Muslim circumcision (Khitan). Islamic law defines male circumcision as cutting "the whole skin that covers the glans" so that the entire glans is exposed. According to the Shāfiʿī, Ḥanbalī, Mālikī, and Shia Jaʿfarī schools, the valid method requires the removal of the entire foreskin; the Ḥanafī school considers circumcision valid if more than half the foreskin is removed. In practice, the vast majority of Muslim circumcisions remove the entire inner and outer foreskin, which necessarily includes the frenular delta — identified by the Cepeda‑Emiliani et al. paper as part of the ventral prepuce. The standard techniques used globally for Muslim circumcisions — such as the Gomco clamp, Plastibell, or freehand surgical excision — are designed to completely remove both the inner and outer prepuce to ensure the glans is permanently exposed. The frenulum is cut or removed during the procedure, either intentionally or as a consequence of the foreskin excision. This complete removal permanently eliminates the frenular delta.
Jewish circumcision (Brit Milah). Traditional Jewish circumcision today consists of two stages: milah, the cutting of the outer foreskin, and periah, the tearing and removal of the inner preputial membrane. The periah stage explicitly involves removing "all such mucous tissue including the excising of the frenulum." Modern Brit Milah, as practiced since the second century CE, "removed as much of the inner mucosa as possible, the frenulum and its corresponding delta from the penis, and prevented the movement of shaft skin, in what creates a 'low and tight' circumcision." The goal of periah is to "remove as much of the inner layer of the foreskin as possible," resulting in the irreversible excision of the frenular delta, the specialized sensory center identified in the study.
Christian circumcision. While most mainstream Christian denominations do not require circumcision, some Oriental Orthodox churches, including the Coptic, Ethiopian, and Eritrean Orthodox, practice male circumcision as a cultural or religious tradition. When performed, the procedure typically removes the entire foreskin. Historically, the traditional Filipino "tuli" did not remove the foreskin but involved only a dorsal slit; however, modern medicalized versions often remove more tissue. When the entire foreskin is removed, the procedure, like its Jewish and Muslim counterparts, permanently excises the frenular delta.

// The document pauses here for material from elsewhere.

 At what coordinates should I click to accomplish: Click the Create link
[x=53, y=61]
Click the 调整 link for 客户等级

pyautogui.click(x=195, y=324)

The Cepeda‑Emiliani et al. study's designation of this region as a "specialized center of sexual sensation" provides the scientific framework for understanding the sensory consequences of these procedures.
In all these traditions, the surgical goal of fully uncovering the glans results in the removal of the frenular delta. The study's description of this region as a "specialized center of sexual sensation" and the documentation of its permanent removal provide the scientific framework for understanding the sensory consequences of these religious procedures.